Every line in the data below has to be repeated exactly; no picture belongs in the result.

Records from a dataset >>
--- --- ---

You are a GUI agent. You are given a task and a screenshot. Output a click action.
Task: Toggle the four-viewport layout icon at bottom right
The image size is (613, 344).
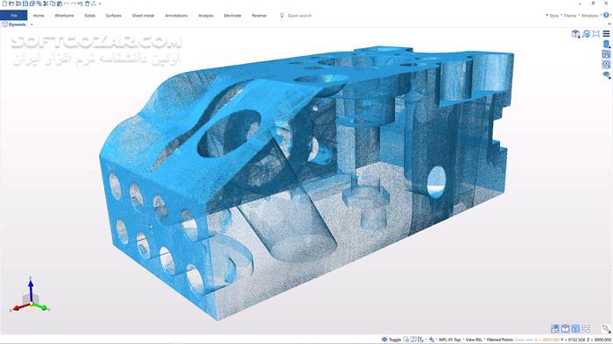586,329
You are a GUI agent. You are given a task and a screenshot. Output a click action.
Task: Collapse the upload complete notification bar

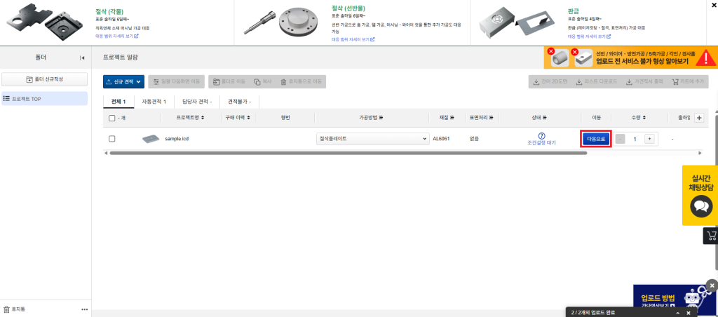click(x=678, y=312)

--- --- ---

Problem solution >>
You are a GUI agent. You are given a task and a screenshot. Output a click action.
Task: Toggle the four-viewport layout icon at bottom right
The image size is (613, 344).
586,329
You are a GUI agent. You are given a task and a screenshot. Output a click action.
Task: Collapse the upload complete notification bar

click(x=678, y=312)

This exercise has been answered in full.